I ricorrenti lamentano l’illegittimità del provvedimento impugnato in quanto non darebbe conto, tra l’altro, del grado di coinvolgimento dei minori nei disordini avvenuti durante un incontro di calcio e sulla base dei quali è scaturito il DASPO;
- si è costituito in giudizio il Ministero dell’Interno depositando documentazione;
- con ordinanza di questo Tar n.-OMISSIS- è stata respinta la richiesta di misure cautelari in quanto ritenuti non sussistenti i relativi presupposti;
- all’udienza pubblica del giorno 5 dicembre 2024, uditi i difensori delle parti presenti, come specificato nel verbale, il Presidente ha dato avviso, ex art 73 co. 3 c.p.a., di possibile improcedibilità del ricorso per sopravvenuta carenza di interesse stante l'esaurimento degli effetti del provvedimento e la causa è stata posta in decisione;
Rilevato che:
- la misura, disposta per entrambi i destinatari sopra rappresentati, aveva una durata di anni uno dalla notifica del provvedimento di DASPO ai rispettivi genitori esercenti la potestà e che, pertanto, è scaduta nel febbraio 2024;
- a fronte della predetta cessazione degli effetti il Collegio rileva la sopravvenuta carenza di interesse alla decisione, per un fattore esterno oggettivo;
- né può ritenersi sussistente un interesse residuale delle parti ricorrenti allo scrutinio di legittimità del provvedimento impugnato, da far valere in un’ottica risarcitoria, dato che nessuna domanda di risarcimento danni è stata avanzata, né prospettata.

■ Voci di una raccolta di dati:

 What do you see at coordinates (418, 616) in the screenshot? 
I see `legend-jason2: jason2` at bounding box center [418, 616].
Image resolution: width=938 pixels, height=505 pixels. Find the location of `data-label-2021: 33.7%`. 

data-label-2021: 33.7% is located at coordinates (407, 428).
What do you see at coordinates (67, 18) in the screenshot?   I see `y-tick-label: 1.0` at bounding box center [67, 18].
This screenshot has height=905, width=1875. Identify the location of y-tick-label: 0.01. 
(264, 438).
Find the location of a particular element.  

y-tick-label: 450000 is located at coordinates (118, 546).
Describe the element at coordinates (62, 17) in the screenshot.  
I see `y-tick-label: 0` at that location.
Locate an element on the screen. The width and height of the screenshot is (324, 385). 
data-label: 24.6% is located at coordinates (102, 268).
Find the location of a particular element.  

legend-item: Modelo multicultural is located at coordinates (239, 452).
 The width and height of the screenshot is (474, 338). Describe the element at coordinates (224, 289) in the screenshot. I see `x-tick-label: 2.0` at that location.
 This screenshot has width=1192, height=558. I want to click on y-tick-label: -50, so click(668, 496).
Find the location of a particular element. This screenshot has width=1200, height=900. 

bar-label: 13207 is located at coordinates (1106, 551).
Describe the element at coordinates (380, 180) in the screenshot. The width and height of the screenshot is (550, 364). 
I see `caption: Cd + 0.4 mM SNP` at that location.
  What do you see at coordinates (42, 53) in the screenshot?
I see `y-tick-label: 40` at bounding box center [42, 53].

■ Domande sul materiale:
1. Elenca tutto ciò che il testo sul DASPO riporta dopo le parole «Rilevato che:».
2. Riscrivi in forma più breve il paragrafo del testo sul DASPO che inizia con «all'udienza pubblica del giorno 5 dicembre 2024», conservandone i fatti principali.
3. Prosegui il testo sul DASPO dopo la sua ultima frase.

■ Risposte fornite:
1.
- La misura, disposta per entrambi i destinatari, durava un anno dalla notifica del DASPO ai genitori esercenti la potestà ed è quindi scaduta nel febbraio 2024.
- Cessati gli effetti, il Collegio rileva la sopravvenuta carenza di interesse alla decisione, per un fattore esterno oggettivo.
- Non sussiste un interesse residuale dei ricorrenti al controllo di legittimità del provvedimento a fini risarcitori, poiché non è stata avanzata né prospettata alcuna domanda di risarcimento danni.

2. All'udienza pubblica del 5 dicembre 2024 sono stati sentiti i difensori presenti. Il Presidente ha avvisato, ai sensi dell'art. 73, comma 3, c.p.a., della possibile improcedibilità del ricorso per sopravvenuta carenza di interesse, dato l'esaurimento degli effetti del provvedimento. La causa è stata poi posta in decisione.

3.
Ritenuto, pertanto, che:
- il ricorso deve essere dichiarato improcedibile per sopravvenuta carenza di interesse;
- quanto alle spese di giudizio, le stesse possono essere compensate stante che l’Amministrazione resistente non ha svolto specifiche difese e si è limitata a produrre documentazione.
P.Q.M.
Il Tribunale Amministrativo Regionale per la Sicilia, Sezione Quarta, definitivamente pronunciando sul ricorso, come in epigrafe proposto, lo dichiara improcedibile per sopravvenuta carenza di interesse.
Compensa tra le parti le spese di giudizio.
Ordina che la presente sentenza sia eseguita dall'autorità amministrativa.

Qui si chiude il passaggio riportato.